British novelist, writer, and journalist

Matthew "Matt" Thorne (born 1974) is an English novelist, writer, and journalist.

==Life and career==

Thorne grew up in Bristol, England, and was educated at Sidney Sussex College, Cambridge. Thorne's first book, Tourist, was published in 1998. The book is an attack on the negative effects of tourism on Weston-super-Mare, an English seaside town near Bristol. His second book Eight Minutes Idle, which drew on Thorne's experiences of having worked in a call centre, was published in 1999 and won an Encore Award. Thorne's 2004 novel, Cherry, was longlisted for the Booker Prize. He is now married to Lesley Thorne and they have two sons, Luke and Tom.
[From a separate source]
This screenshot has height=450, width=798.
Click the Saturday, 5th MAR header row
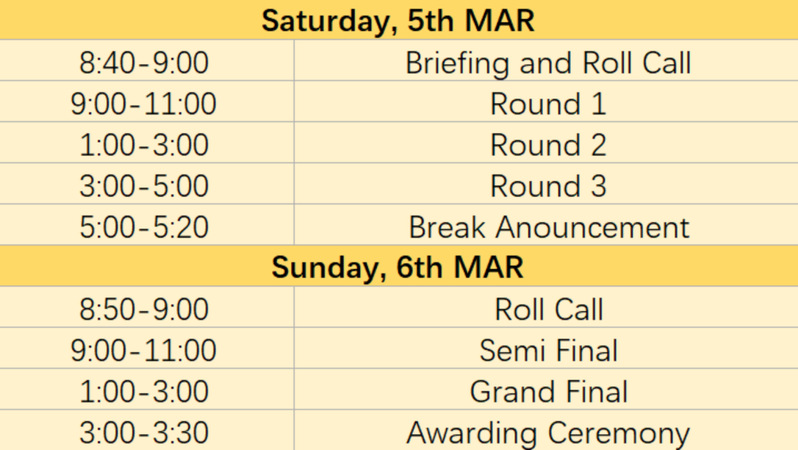point(398,19)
Thorne is a regular book reviewer for national newspapers, has written screenplays and plays for radio, and a trilogy of books for young adults, the 39 Castles series, which chronicles the adventures of a group of high-spirited children. These novels create an imaginary England of the future where the modern day world has collapsed and where society has reverted to earlier ways, resembling medieval England. The world of these novels is similar to the England imagined by Richard Jefferies in his novel After London, to which Thorne alludes in the final book of the trilogy, The White Castle. In 2000, Thorne and his fellow novelist Nicholas Blincoe co-founded a minor literary movement, the New Puritans, whose Dogme-style manifesto pledged to bring simplicity and relevance back to contemporary British fiction. He is currently a writer-in-residence for the charity First Story.

In 2012, he published Prince on the artist of the same name. In 2014, a film adaptation of 8 Minutes Idle was released by BBC Films.

Thorne is a Senior Lecturer in Creative Writing at Royal Holloway, University of London.